Jobs Trends Divide the Rich and the Poor

After a brief but torrid love affair in the 1990s, it seems as if Wall Street and Main Street have reverted to their historic, somewhat adversarial relationship. The re-emerging dichotomy will be back on display Friday, when the February employment report is released.

To hear market professionals tell it, these are prosperous days: Financial markets are strong worldwide, inflation is low, monetary and fiscal policies are highly accommodative, corporate profits are up, and securities industry hiring and bonuses are back. Save for maybe a little too much regulatory zest, there's very little Wall Street is fretting about these days.

Conversely, consumer confidence is down from its recent peak, personal bankruptcies and household debt are at or near record levels, and many Americans remain anxious about the labor market and geopolitical events.

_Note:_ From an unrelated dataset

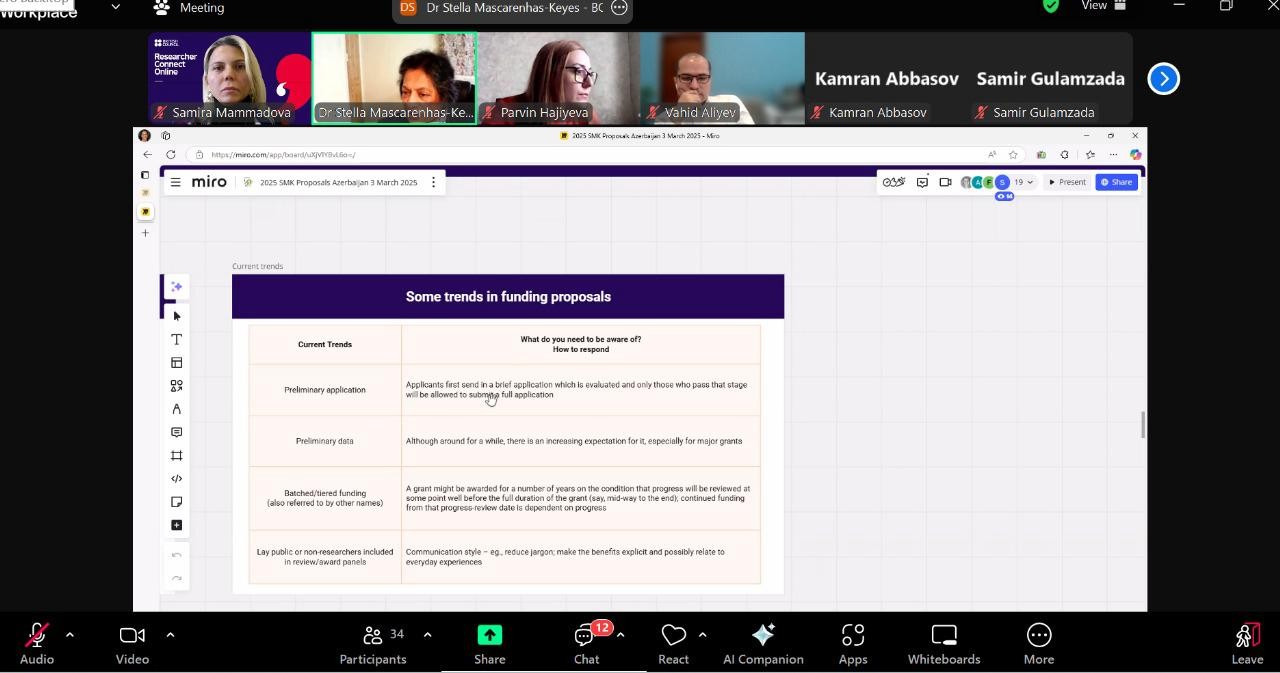
Task: Toggle the Miro video call camera icon
Action: (x=945, y=182)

Outsourcing and technology-driven productivity gains may be great for corporate America's bottom line, but, near term, they're not necessarily so good for American workers.

"There is a disconnect going on," said Paul Kasriel, chief U.S. economist at Northern Trust. "In the 1990s, the stock market was going up and wages were higher. Now, the market is going up but hiring is barely visible and wages are not going up very rapidly." (Through January's employment report, wage growth was up only 1.6% in the past year.)

For February, the unemployment rate is expected to remain at 5.6%. More crucially, nonfarm payrolls are projected to rise by 125,000, which would be the sixth-consecutive month of growth and the strongest month in more than three years. However, it also would be shy of the level economists say is necessary to put the unemployed back on the job and keep pace with the growing workforce -- not to mention the Bush administration's prior forecast of average monthly gains of over 300,000 in 2004. (Side note: It's getting close to "put up or shut up" time for overly optimistic politicians and economists who've been promising for months now that robust jobs growth is imminent.)

The average American likely would cheer a stronger-than-expected employment report. Wall Street, however, might have a less enthusiastic reaction. Equity and bond traders alike fear a more robust labor market will spur the Federal Reserve to tighten and begin unwinding one of the market's primary underpinnings.

Such concerns were evident Tuesday, when Fed Chairman Alan Greenspan's comment that "at some point" rates will "have to rise to a more neutral state" sent major averages down sharply while Treasury prices slid. Stock proxies meandered in a tight range Wednesday and were similarly trendless midday Thursday.

The recent drop in weekly jobless claims and improvement in the employment component of the ISM manufacturing index "suggest that the risk for the most pain for investors is with a stronger, not weaker, employment release," predicts John Silvia, chief economist at Wachovia. "That type of news will upset both the market's and the Fed's complacency on the strength of the economy and the job market."

Conversely, if Friday's employment report proves disappointing, traders might rejoice that the "bad news" for American workers means the Fed will remain sidelined, i.e. good news for investors and speculators. (Of course, a substantially weaker-than-expected report might not spur a rally.)

Whose Market Is It, Anyway?

Many pundits repeatedly point out that the majority of American households own stock, either directly or indirectly. Thus, the interests of Main and Wall Street are closely aligned, the thinking goes.

But if we truly are a nation of investors, some investors are more equal than others.

"The direct ownership of publicly traded stocks is more widespread than the direct ownership of bonds, but it is also concentrated among high-income and high-wealth families," the Fed found in the 2001 survey of consumer finances. "Because a disproportionate share of equities and other business assets is held by relatively wealthy families, the adjustment in values affects them disproportionately."

There isn't more recent data, but the 2001 survey provides clues why the general public isn't feeling as bullish as Wall Street -- and why high-end retailers have been on such a tear. Yes, equity mutual fund inflows are up, but so is the public's anxiety about the economy's trajectory. The expectations component of the Conference Board's consumer confidence index tumbled 10% in February.

"Consumers remain disheartened with current economic conditions ... and their short-term outlook turned less optimistic," the Conference Board said in an accompanying statement.

The vicious bear market of 2000-02 clearly contributed to the public's apparent disconnect from the stock market's recovery. Even if Americans never abandoned the stock market, it has become a less-critical part of household wealth vs. the bubble's peak.

At the end of 1999, equities totaled a record 40.8% of households' total net worth, according to the Fed's flow of funds data. At the end of 2002, it was down to 25.3%, the lowest since 1994, Kasriel noted. At over 33%, real estate is again the highest component of household wealth.

Given the importance of real estate, refinancing activity and home-equity extraction to consumer spending, it seems that Main and Wall streets do share the same long-term interest rate risks, even as they have seemingly drifted apart of late.